• Exercise 1
The passage on London's "rage for music" quotes a remark naming four concert series. List those four series.
• Exercise 2
Carry on writing the passage on London's "rage for music" around 1790, starting after its final line.

Around 1790 London was in the grip of an unprecedented fervour for musical entertainment, ritually described as the current ‘rage for music’. The number and variety of musical entertainments, the publicity they attracted and the extent of public enthusiasm were prodigious. Although music continued to play a major role in the theatre (at the Italian Opera and the two main playhouses), the phrase was primarily applied to concert life. Often it was used defensively against imaginary foreign taunts: ‘The present rage is music. The Professional Concert, the [Concert of] Ancient Music, the Oratorios in Tottenham Court Road, and Salomon’s Concerts – Four such meetings cannot be paralleled in any part of Europe.’ The fashionable vogue was frequently satirised. For Vauxhall Gardens in 1788 James Hook set the following verse in his comic dialogue The Musical Courtship:

All the Modish World appear
Fond of nothing Else my dear.

• Supplied information
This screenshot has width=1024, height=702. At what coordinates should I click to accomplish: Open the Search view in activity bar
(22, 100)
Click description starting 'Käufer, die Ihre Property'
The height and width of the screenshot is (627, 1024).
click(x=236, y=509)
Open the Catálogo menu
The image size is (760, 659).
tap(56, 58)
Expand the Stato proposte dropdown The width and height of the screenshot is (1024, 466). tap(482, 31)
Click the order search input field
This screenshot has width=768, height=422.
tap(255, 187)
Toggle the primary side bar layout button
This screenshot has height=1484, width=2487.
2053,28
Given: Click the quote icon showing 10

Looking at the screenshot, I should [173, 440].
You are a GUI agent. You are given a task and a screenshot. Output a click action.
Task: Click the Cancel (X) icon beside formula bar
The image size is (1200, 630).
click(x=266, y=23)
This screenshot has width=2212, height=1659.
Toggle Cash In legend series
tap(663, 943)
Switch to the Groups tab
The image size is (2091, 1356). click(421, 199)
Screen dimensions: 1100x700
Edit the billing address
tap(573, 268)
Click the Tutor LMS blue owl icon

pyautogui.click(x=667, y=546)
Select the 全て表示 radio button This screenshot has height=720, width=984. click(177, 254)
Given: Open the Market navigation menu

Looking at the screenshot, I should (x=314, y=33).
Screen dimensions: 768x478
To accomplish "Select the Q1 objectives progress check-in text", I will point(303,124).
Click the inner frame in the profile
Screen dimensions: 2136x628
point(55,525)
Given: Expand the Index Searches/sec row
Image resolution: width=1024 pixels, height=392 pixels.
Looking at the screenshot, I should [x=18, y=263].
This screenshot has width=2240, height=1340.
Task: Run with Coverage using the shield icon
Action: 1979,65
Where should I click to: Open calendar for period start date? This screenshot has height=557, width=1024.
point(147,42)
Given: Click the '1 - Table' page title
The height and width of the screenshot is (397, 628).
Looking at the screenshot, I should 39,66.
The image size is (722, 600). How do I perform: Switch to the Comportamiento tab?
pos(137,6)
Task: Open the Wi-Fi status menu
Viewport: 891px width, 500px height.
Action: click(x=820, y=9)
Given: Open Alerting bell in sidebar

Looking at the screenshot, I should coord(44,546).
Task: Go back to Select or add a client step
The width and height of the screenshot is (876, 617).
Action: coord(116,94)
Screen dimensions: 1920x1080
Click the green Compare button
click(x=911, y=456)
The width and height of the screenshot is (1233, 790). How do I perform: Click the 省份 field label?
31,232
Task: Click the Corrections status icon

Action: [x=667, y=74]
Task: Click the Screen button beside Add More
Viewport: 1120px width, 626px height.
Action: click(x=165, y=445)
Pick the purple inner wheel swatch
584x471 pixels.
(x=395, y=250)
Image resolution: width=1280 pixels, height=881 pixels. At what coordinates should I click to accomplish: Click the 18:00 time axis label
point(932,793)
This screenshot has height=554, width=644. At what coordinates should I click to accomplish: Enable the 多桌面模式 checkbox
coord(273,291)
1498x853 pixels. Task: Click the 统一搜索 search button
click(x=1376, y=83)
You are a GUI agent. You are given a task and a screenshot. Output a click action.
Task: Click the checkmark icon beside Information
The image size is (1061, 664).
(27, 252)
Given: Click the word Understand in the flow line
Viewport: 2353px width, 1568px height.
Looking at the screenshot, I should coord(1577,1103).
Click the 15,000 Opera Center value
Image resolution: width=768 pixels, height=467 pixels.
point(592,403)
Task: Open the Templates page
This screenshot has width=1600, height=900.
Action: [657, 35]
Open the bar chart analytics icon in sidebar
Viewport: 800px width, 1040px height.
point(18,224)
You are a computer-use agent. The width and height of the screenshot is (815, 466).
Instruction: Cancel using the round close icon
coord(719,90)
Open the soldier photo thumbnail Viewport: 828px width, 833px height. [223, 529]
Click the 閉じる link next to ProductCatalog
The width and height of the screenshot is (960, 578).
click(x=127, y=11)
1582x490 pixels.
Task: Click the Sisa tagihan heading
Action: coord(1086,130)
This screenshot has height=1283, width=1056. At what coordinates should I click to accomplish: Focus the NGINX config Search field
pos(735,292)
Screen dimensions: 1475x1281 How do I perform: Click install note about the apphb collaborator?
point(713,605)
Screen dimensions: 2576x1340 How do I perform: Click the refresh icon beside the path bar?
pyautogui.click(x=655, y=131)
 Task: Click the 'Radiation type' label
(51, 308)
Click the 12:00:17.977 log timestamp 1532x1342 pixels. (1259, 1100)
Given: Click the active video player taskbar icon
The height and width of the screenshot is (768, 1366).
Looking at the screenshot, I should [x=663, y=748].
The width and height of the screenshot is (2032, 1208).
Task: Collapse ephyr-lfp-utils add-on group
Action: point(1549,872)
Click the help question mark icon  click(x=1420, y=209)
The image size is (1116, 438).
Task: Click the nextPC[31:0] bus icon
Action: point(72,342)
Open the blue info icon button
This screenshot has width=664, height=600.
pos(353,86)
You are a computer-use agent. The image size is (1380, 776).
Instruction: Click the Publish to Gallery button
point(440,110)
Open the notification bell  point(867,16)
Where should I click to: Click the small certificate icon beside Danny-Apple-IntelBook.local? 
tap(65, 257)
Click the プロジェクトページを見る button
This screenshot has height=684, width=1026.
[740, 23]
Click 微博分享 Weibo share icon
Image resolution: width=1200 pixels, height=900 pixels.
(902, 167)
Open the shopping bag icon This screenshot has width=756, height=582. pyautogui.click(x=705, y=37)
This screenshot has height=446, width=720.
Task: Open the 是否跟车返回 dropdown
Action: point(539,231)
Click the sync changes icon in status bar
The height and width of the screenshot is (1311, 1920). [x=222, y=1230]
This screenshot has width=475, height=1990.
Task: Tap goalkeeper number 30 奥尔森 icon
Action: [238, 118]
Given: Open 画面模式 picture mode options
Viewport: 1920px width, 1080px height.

• Final result 1
The Professional Concert
The Concert of Ancient Music
The Oratorios in Tottenham Court Road
Salomon's Concerts

• Final result 2
Folks of Fashion eager seek
Sixteen Concerts in a Week.

In reality the craze was not limited to the upper reaches of society. As one journalist put it, ‘the present encreasing rage for Musick, is a contradiction of the character given by Foreigners of John Bull ... There are concerts in every part of the town, and the lower sort of people have their musical clubs, to which they nightly resort.’ A letter sent to a German magazine mocked London’s universal ‘epidemic of Melomania’, noting that concerts were so popular at all levels of society that the nation itself was in danger of collapse. Newspapers before each season contain endless speculation about new performers and forthcoming repertoire. Often they published a scheme of regular musical events for the new season, and even weekly updates.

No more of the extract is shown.